Ancora dispersi la docente Monica Montefalcone, 51 anni, la figlia Giorgia Sommacal, 22 anni, la ricercatrice Muriel Oddenino e Federico Gualtieri, 31 anni. Solo il corpo dell'istruttore Gianluca Benedetti è stato recuperato. Sale dunque a sei il numero delle vittime. A morire per embolia durante le ricerche dei quattro dispersi, un sub delle forze armate maldiviane. Mahadi, esperto sommozzatore, avrebbe accusato un malore durante l'esplorazione dei cunicoli alla ricerca dei corpi. Risalito troppo in fretta in superficie, accelerando così la fase di decompressione, sarebbe andato in coma. Inutili i soccorsi da parte dei colleghi. Trasportato in ospedale in condizioni critiche, è spirato poco dopo.

"La scomparsa di un sommozzatore della Maldives National Defence Force - scrive in un post il Presidente delle Maldive - impegnato nella ricerca dei sub dispersi, rappresenta per me e per tutto il popolo un dolore profondo. È una notizia triste e sconvolgente. Per lui chiedo la dignità di martire e prego affinché alla famiglia del defunto venga concessa forza e pazienza, esprimo a lei e alla Mndf le mie condoglianze".

La causa del decesso, secondo il referto medico, è l'Mdd, ovvero la malattia da decompressione provocata dalla formazione di bolle di azoto nel sangue e nei tessuti. Succede ai sub quando non si compensa adeguatamente la diminuzione di pressione in risalita, stazionando a step di decine di metri per alcuni minuti permettendo al corpo di stabilizzare i parametri vitali. Nonostante il drammatico incidente si continua a cercare nelle grotte sommerse. Si attende l'arrivo di due professionisti italiani, un esperto di soccorso in acque profonde e un esperto di immersioni in grotta. Otto sommozzatori maldiviani, intanto, si alternano nelle operazioni di recupero dei corpi nei cunicoli della caverna. "Operazioni ad alto rischio - sottolinea l'Mndf - che vede impegnati sommozzatori specializzati, imbarcazioni e supporto aereo. A complicare il quadro pesano le avverse condizioni meteorologiche nella zona, tra cui forti venti e un'allerta gialla".

La stessa diramata giovedì mattina, ignorata dai 25 passeggeri, oltre all'equipaggio, dello yacht da crociera Duke of York.

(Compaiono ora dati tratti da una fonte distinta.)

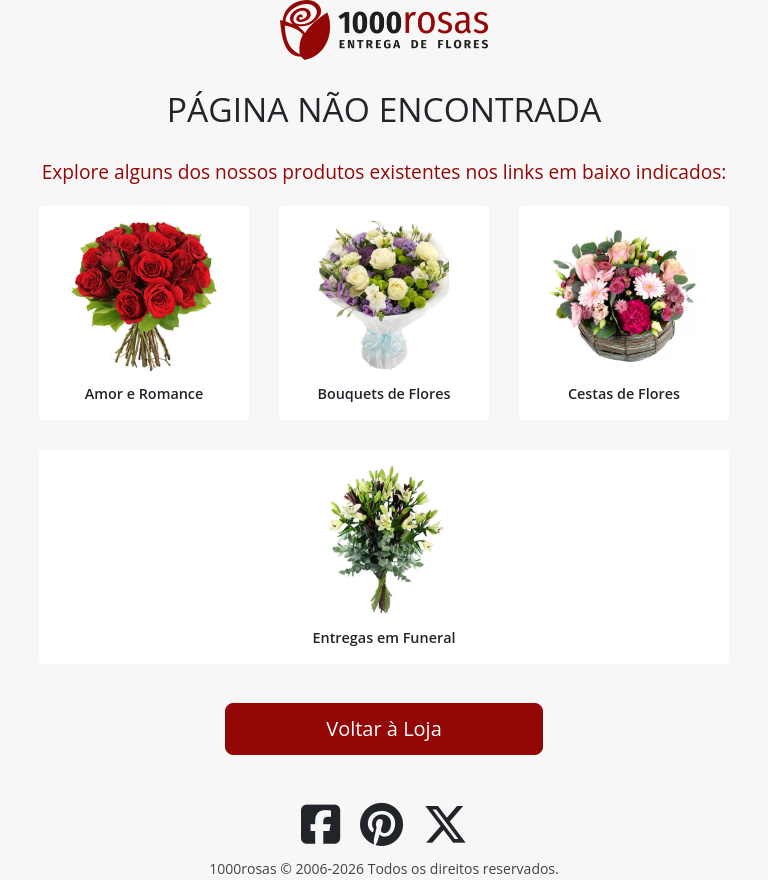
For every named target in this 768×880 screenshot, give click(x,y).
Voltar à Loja (384, 728)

Fra questi i cinque italiani morti. Eppure i testimoni mettono a verbale il contrario esatto. Ovvero che splendeva il sole (tanto da usare creme protettive), vento debole, mare piatto. Fra questi il professor Stefano Vanin, docente associato di Zoologia nella stessa Università della Montefalcone che sottolinea le condizioni meteo tutt'altro che sfavorevoli. Vanin, sottolinea l'Ateneo genovese, "È un entomologo forense attualmente coinvolto nel campionamento di ditteri e altri insetti di interesse forense, sanitario e veterinario, attività autorizzata dalle autorità locali".

Rimasti al largo per oltre 48 ore, i passeggeri del "Duca" ieri sono rientrati in porto, a Malè, come da programma. All'imbarcazione, sotto sequestro, è stata ritirata la licenza di navigazione fino alla chiusura delle indagini.